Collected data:

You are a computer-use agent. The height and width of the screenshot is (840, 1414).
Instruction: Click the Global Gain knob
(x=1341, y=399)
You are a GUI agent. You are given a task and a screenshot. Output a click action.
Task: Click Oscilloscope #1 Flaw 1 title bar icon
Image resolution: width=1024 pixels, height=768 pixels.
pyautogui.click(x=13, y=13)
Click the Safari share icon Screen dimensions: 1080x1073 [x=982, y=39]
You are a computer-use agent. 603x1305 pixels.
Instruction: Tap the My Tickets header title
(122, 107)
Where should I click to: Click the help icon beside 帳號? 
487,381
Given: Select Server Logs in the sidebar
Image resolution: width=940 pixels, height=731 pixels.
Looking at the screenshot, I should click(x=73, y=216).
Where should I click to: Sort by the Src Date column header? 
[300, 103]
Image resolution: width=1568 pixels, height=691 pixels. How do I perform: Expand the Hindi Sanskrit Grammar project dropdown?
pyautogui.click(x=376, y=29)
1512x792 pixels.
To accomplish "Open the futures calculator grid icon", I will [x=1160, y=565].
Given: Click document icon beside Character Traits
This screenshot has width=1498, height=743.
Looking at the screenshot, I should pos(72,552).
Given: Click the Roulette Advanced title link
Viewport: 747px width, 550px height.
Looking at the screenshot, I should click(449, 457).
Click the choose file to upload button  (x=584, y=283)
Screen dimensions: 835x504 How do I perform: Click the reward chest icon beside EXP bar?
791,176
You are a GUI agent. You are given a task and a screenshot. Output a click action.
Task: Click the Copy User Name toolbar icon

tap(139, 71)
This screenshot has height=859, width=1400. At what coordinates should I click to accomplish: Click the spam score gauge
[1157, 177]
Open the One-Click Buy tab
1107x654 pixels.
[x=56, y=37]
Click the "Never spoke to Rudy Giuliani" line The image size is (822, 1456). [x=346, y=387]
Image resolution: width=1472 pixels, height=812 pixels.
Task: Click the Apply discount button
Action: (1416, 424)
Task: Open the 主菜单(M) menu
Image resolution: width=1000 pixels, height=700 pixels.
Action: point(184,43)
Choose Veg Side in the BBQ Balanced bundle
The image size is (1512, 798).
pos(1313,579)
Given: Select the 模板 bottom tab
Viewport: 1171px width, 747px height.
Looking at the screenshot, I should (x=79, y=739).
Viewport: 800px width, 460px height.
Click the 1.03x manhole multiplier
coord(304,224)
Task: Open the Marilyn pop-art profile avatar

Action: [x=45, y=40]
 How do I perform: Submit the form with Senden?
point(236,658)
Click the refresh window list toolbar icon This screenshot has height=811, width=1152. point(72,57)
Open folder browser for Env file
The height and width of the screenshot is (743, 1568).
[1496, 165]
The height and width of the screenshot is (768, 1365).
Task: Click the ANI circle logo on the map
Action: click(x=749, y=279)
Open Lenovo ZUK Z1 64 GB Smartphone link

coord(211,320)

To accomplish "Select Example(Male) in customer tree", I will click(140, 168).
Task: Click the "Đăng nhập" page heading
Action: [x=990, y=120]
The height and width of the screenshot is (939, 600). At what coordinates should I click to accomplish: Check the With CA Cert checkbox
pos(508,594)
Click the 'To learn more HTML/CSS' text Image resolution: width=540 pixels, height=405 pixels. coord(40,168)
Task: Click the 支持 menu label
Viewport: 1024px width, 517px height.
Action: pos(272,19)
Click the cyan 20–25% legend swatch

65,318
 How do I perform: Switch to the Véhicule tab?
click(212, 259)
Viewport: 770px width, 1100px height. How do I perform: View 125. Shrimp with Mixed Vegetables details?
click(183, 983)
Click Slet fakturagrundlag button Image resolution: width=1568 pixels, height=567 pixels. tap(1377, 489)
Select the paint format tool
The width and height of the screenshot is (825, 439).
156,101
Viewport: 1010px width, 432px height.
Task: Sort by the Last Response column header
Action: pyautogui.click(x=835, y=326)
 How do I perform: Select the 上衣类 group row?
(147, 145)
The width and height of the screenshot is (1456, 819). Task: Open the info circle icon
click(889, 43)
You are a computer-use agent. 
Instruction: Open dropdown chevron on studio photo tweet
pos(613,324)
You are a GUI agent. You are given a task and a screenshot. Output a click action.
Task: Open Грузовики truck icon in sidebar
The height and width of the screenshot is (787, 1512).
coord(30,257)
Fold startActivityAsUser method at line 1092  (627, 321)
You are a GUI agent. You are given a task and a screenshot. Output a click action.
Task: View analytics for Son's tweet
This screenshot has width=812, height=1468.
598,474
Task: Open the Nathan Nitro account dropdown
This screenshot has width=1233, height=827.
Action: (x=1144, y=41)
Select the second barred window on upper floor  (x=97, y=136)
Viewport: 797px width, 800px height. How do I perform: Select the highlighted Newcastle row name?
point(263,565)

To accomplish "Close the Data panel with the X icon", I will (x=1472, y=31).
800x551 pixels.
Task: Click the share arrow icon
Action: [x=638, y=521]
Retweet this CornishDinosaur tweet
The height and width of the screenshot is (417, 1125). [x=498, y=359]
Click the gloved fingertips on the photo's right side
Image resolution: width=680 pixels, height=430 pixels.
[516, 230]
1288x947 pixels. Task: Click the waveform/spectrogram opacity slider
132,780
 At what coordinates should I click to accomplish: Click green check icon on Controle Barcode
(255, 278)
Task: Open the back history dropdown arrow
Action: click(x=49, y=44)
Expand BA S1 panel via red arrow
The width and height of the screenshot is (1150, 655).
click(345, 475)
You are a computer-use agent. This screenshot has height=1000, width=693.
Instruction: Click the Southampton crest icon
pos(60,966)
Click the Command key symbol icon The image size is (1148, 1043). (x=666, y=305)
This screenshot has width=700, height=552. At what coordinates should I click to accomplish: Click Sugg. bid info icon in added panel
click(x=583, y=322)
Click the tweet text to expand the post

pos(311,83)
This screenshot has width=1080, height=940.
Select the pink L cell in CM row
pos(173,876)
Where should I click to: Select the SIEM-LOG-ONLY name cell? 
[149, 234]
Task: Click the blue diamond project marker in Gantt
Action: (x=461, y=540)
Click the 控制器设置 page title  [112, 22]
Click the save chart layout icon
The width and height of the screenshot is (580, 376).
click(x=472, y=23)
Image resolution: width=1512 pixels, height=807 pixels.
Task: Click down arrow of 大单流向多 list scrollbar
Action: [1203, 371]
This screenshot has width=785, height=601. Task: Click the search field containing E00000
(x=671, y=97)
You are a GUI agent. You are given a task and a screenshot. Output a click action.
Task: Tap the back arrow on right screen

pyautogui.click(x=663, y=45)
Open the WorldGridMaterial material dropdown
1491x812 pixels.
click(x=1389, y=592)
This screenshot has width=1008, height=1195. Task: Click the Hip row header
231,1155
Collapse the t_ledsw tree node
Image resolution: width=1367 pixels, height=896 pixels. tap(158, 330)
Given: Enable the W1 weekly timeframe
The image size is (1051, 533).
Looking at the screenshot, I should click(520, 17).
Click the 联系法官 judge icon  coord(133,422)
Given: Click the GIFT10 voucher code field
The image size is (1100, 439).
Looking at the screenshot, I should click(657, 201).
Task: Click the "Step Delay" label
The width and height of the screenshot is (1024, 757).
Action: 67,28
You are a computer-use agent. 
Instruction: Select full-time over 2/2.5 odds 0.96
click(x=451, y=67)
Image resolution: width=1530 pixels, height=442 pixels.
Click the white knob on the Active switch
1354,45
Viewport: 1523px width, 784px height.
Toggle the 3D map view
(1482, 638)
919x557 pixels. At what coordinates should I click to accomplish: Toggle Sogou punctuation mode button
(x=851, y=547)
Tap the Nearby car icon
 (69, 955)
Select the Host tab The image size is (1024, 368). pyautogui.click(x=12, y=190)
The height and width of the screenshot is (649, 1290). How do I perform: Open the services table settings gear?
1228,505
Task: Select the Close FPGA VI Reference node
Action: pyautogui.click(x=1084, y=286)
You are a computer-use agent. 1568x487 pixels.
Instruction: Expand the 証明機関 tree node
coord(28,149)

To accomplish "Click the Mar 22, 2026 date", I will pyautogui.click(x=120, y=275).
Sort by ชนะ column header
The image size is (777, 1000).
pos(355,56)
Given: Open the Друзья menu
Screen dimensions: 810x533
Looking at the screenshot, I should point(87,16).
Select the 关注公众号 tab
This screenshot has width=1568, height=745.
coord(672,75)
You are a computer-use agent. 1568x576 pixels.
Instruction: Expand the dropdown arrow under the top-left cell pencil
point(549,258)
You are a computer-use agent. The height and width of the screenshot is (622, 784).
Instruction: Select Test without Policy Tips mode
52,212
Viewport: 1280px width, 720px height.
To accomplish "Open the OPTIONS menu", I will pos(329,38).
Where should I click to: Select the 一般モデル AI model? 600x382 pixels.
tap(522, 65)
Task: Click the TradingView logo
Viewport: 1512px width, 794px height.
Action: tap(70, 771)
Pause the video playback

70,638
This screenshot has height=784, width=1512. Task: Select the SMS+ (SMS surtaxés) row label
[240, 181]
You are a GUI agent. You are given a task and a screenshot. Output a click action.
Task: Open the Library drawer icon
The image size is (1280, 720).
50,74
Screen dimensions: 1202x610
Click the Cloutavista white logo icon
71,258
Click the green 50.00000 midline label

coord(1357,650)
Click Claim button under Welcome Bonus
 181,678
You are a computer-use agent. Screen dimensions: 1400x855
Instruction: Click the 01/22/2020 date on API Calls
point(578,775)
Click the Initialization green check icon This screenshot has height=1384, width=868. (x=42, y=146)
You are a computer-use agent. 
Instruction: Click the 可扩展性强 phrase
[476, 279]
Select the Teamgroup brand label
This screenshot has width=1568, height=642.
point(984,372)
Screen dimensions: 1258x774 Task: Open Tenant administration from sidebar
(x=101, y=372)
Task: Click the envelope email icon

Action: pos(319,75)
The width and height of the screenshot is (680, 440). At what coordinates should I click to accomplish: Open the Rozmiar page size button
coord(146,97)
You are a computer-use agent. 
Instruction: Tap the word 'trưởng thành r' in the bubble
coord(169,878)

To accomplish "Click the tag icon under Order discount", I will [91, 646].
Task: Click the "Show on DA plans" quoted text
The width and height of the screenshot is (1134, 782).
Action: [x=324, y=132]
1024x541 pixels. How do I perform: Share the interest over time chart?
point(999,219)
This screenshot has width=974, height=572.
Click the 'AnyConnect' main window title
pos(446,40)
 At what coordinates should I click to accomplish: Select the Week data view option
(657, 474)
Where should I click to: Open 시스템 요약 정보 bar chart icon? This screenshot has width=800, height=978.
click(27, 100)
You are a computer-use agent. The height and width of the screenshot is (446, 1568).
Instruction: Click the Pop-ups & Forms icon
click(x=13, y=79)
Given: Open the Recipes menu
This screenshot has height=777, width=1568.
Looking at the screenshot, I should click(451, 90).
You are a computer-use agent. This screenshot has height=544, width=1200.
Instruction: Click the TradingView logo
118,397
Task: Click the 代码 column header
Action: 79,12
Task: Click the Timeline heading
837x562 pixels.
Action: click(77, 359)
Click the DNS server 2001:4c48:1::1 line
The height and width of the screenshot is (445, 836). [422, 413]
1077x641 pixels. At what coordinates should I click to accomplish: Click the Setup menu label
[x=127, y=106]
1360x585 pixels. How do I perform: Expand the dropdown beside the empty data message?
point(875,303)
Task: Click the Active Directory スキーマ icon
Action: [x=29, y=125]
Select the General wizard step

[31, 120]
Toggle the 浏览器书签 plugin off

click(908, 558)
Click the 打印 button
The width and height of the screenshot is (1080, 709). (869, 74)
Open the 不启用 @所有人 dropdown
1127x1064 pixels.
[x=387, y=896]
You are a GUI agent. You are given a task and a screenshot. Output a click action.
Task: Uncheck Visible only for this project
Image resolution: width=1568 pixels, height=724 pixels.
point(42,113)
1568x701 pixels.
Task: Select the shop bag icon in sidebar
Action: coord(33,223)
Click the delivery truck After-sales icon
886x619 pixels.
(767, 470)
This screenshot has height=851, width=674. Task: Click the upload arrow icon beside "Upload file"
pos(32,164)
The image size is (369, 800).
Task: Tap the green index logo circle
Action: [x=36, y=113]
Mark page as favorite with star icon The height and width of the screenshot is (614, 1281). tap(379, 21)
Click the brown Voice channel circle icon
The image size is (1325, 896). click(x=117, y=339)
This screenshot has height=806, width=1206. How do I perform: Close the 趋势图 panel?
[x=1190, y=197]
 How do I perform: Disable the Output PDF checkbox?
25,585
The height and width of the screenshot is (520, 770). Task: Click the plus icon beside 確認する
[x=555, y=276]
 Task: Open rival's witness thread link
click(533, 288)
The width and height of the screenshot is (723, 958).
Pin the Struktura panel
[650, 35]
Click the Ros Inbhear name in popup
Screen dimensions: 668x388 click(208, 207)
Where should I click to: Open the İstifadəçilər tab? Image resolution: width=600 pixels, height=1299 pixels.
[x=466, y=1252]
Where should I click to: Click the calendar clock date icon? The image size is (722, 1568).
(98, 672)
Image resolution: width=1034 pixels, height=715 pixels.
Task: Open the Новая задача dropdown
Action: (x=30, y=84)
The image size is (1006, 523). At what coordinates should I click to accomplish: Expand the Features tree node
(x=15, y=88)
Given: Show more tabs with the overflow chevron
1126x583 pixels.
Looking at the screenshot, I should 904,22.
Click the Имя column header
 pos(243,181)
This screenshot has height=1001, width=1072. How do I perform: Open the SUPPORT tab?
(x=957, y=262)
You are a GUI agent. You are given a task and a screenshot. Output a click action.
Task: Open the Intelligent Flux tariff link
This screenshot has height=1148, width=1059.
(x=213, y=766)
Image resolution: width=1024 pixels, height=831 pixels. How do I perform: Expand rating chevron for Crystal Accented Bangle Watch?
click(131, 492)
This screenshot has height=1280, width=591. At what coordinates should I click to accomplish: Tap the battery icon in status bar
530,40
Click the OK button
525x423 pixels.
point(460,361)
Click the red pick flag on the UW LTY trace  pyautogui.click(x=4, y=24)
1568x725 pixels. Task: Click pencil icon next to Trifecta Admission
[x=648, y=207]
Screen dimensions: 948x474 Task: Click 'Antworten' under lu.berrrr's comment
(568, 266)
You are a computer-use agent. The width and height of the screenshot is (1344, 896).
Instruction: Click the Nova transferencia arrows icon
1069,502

◆ ABOUT THIS EXERCISE
Print the line containing "Where should I click to: Click the calendar", then every line after it through the last line of the records, each exactly as written; nothing else belongs in the answer.

◆ RESPONSE TO THIS TASK
Where should I click to: Click the calendar clock date icon? The image size is (722, 1568).
(98, 672)
Image resolution: width=1034 pixels, height=715 pixels.
Task: Open the Новая задача dropdown
Action: (x=30, y=84)
The image size is (1006, 523). At what coordinates should I click to accomplish: Expand the Features tree node
(x=15, y=88)
Given: Show more tabs with the overflow chevron
1126x583 pixels.
Looking at the screenshot, I should 904,22.
Click the Имя column header
 pos(243,181)
This screenshot has height=1001, width=1072. How do I perform: Open the SUPPORT tab?
(x=957, y=262)
You are a GUI agent. You are given a task and a screenshot. Output a click action.
Task: Open the Intelligent Flux tariff link
This screenshot has height=1148, width=1059.
(x=213, y=766)
Image resolution: width=1024 pixels, height=831 pixels. How do I perform: Expand rating chevron for Crystal Accented Bangle Watch?
click(131, 492)
This screenshot has height=1280, width=591. At what coordinates should I click to accomplish: Tap the battery icon in status bar
530,40
Click the OK button
525x423 pixels.
point(460,361)
Click the red pick flag on the UW LTY trace  pyautogui.click(x=4, y=24)
1568x725 pixels. Task: Click pencil icon next to Trifecta Admission
[x=648, y=207]
Screen dimensions: 948x474 Task: Click 'Antworten' under lu.berrrr's comment
(568, 266)
You are a computer-use agent. The width and height of the screenshot is (1344, 896).
Instruction: Click the Nova transferencia arrows icon
1069,502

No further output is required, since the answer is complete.